[EXERCISE INPUTS — start]
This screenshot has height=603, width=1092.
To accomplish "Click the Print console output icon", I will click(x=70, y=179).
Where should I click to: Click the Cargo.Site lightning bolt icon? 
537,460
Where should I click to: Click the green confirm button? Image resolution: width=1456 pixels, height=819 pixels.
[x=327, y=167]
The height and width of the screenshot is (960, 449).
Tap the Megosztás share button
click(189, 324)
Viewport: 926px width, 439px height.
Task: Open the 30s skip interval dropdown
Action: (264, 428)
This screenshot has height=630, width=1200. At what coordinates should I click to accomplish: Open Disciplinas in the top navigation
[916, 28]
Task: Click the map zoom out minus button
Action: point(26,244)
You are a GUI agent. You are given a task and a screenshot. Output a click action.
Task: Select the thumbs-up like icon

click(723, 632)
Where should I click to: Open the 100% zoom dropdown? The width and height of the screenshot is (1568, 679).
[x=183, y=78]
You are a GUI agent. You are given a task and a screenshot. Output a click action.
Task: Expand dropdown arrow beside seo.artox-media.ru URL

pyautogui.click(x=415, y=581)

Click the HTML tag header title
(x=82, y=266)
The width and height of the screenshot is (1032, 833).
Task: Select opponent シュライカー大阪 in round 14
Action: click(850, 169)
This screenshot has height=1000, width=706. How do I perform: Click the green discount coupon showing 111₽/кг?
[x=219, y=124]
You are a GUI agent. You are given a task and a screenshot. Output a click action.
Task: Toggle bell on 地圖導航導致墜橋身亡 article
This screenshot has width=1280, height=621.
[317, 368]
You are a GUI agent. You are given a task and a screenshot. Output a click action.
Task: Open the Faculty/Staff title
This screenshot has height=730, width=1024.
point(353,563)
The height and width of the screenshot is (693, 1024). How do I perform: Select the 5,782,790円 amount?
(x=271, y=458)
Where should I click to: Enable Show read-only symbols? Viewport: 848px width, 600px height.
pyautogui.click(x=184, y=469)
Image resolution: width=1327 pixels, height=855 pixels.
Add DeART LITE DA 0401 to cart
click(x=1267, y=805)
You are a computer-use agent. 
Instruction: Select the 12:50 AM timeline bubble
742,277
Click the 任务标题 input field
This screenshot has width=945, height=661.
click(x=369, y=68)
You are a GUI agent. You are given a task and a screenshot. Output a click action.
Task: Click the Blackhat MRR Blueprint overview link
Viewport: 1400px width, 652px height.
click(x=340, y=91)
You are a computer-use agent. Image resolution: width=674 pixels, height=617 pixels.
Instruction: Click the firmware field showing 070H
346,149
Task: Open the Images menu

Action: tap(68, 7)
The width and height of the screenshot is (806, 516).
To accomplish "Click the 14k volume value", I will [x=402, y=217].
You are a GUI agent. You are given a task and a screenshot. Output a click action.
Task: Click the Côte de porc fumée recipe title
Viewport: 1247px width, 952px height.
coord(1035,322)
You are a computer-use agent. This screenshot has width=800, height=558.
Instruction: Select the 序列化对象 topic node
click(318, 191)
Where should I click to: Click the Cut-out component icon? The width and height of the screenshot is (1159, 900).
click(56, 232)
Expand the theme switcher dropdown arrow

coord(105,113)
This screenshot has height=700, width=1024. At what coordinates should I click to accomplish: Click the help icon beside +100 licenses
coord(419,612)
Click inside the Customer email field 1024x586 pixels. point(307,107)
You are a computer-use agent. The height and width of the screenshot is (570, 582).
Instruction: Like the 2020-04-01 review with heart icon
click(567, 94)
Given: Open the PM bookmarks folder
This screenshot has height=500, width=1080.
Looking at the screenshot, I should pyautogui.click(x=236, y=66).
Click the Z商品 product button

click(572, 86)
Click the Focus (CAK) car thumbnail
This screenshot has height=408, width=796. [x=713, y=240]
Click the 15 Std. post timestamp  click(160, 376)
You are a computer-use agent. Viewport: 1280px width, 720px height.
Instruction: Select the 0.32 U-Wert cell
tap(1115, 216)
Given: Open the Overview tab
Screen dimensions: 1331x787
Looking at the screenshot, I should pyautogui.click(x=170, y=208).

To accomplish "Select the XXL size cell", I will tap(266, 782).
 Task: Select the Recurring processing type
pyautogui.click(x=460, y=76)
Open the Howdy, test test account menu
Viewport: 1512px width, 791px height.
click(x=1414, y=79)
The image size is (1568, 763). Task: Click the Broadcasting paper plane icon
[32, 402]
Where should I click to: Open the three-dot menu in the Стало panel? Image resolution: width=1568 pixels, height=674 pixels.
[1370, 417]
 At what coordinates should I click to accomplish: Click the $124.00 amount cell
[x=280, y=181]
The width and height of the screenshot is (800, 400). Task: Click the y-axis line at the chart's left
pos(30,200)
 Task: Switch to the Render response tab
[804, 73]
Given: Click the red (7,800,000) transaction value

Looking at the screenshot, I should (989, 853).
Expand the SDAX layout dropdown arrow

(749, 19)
[EXERCISE INPUTS — finish]
**WHAT YOU NEED TO DO**
Everything in the listing above should be duplicated exactly.

**YOUR SOLUTION**
This screenshot has height=603, width=1092.
To accomplish "Click the Print console output icon", I will click(x=70, y=179).
Where should I click to: Click the Cargo.Site lightning bolt icon? 
537,460
Where should I click to: Click the green confirm button? Image resolution: width=1456 pixels, height=819 pixels.
[x=327, y=167]
The height and width of the screenshot is (960, 449).
Tap the Megosztás share button
click(189, 324)
Viewport: 926px width, 439px height.
Task: Open the 30s skip interval dropdown
Action: (264, 428)
This screenshot has height=630, width=1200. At what coordinates should I click to accomplish: Open Disciplinas in the top navigation
[916, 28]
Task: Click the map zoom out minus button
Action: point(26,244)
You are a GUI agent. You are given a task and a screenshot. Output a click action.
Task: Select the thumbs-up like icon

click(723, 632)
Where should I click to: Open the 100% zoom dropdown? The width and height of the screenshot is (1568, 679).
[x=183, y=78]
You are a GUI agent. You are given a task and a screenshot. Output a click action.
Task: Expand dropdown arrow beside seo.artox-media.ru URL

pyautogui.click(x=415, y=581)

Click the HTML tag header title
(x=82, y=266)
The width and height of the screenshot is (1032, 833).
Task: Select opponent シュライカー大阪 in round 14
Action: click(850, 169)
This screenshot has height=1000, width=706. How do I perform: Click the green discount coupon showing 111₽/кг?
[x=219, y=124]
You are a GUI agent. You are given a task and a screenshot. Output a click action.
Task: Toggle bell on 地圖導航導致墜橋身亡 article
This screenshot has width=1280, height=621.
[317, 368]
You are a GUI agent. You are given a task and a screenshot. Output a click action.
Task: Open the Faculty/Staff title
This screenshot has height=730, width=1024.
point(353,563)
The height and width of the screenshot is (693, 1024). How do I perform: Select the 5,782,790円 amount?
(x=271, y=458)
Where should I click to: Enable Show read-only symbols? Viewport: 848px width, 600px height.
pyautogui.click(x=184, y=469)
Image resolution: width=1327 pixels, height=855 pixels.
Add DeART LITE DA 0401 to cart
click(x=1267, y=805)
You are a computer-use agent. 
Instruction: Select the 12:50 AM timeline bubble
742,277
Click the 任务标题 input field
This screenshot has width=945, height=661.
click(x=369, y=68)
You are a GUI agent. You are given a task and a screenshot. Output a click action.
Task: Click the Blackhat MRR Blueprint overview link
Viewport: 1400px width, 652px height.
click(x=340, y=91)
You are a computer-use agent. Image resolution: width=674 pixels, height=617 pixels.
Instruction: Click the firmware field showing 070H
346,149
Task: Open the Images menu

Action: tap(68, 7)
The width and height of the screenshot is (806, 516).
To accomplish "Click the 14k volume value", I will [x=402, y=217].
You are a GUI agent. You are given a task and a screenshot. Output a click action.
Task: Click the Côte de porc fumée recipe title
Viewport: 1247px width, 952px height.
coord(1035,322)
You are a computer-use agent. This screenshot has width=800, height=558.
Instruction: Select the 序列化对象 topic node
click(318, 191)
Where should I click to: Click the Cut-out component icon? The width and height of the screenshot is (1159, 900).
click(56, 232)
Expand the theme switcher dropdown arrow

coord(105,113)
This screenshot has height=700, width=1024. At what coordinates should I click to accomplish: Click the help icon beside +100 licenses
coord(419,612)
Click inside the Customer email field 1024x586 pixels. point(307,107)
You are a computer-use agent. The height and width of the screenshot is (570, 582).
Instruction: Like the 2020-04-01 review with heart icon
click(567, 94)
Given: Open the PM bookmarks folder
This screenshot has height=500, width=1080.
Looking at the screenshot, I should pyautogui.click(x=236, y=66).
Click the Z商品 product button

click(572, 86)
Click the Focus (CAK) car thumbnail
This screenshot has height=408, width=796. [x=713, y=240]
Click the 15 Std. post timestamp  click(160, 376)
You are a computer-use agent. Viewport: 1280px width, 720px height.
Instruction: Select the 0.32 U-Wert cell
tap(1115, 216)
Given: Open the Overview tab
Screen dimensions: 1331x787
Looking at the screenshot, I should pyautogui.click(x=170, y=208).

To accomplish "Select the XXL size cell", I will tap(266, 782).
 Task: Select the Recurring processing type
pyautogui.click(x=460, y=76)
Open the Howdy, test test account menu
Viewport: 1512px width, 791px height.
click(x=1414, y=79)
The image size is (1568, 763). Task: Click the Broadcasting paper plane icon
[32, 402]
Where should I click to: Open the three-dot menu in the Стало panel? Image resolution: width=1568 pixels, height=674 pixels.
[1370, 417]
 At what coordinates should I click to accomplish: Click the $124.00 amount cell
[x=280, y=181]
The width and height of the screenshot is (800, 400). Task: Click the y-axis line at the chart's left
pos(30,200)
 Task: Switch to the Render response tab
[804, 73]
Given: Click the red (7,800,000) transaction value

Looking at the screenshot, I should (989, 853).
Expand the SDAX layout dropdown arrow

(749, 19)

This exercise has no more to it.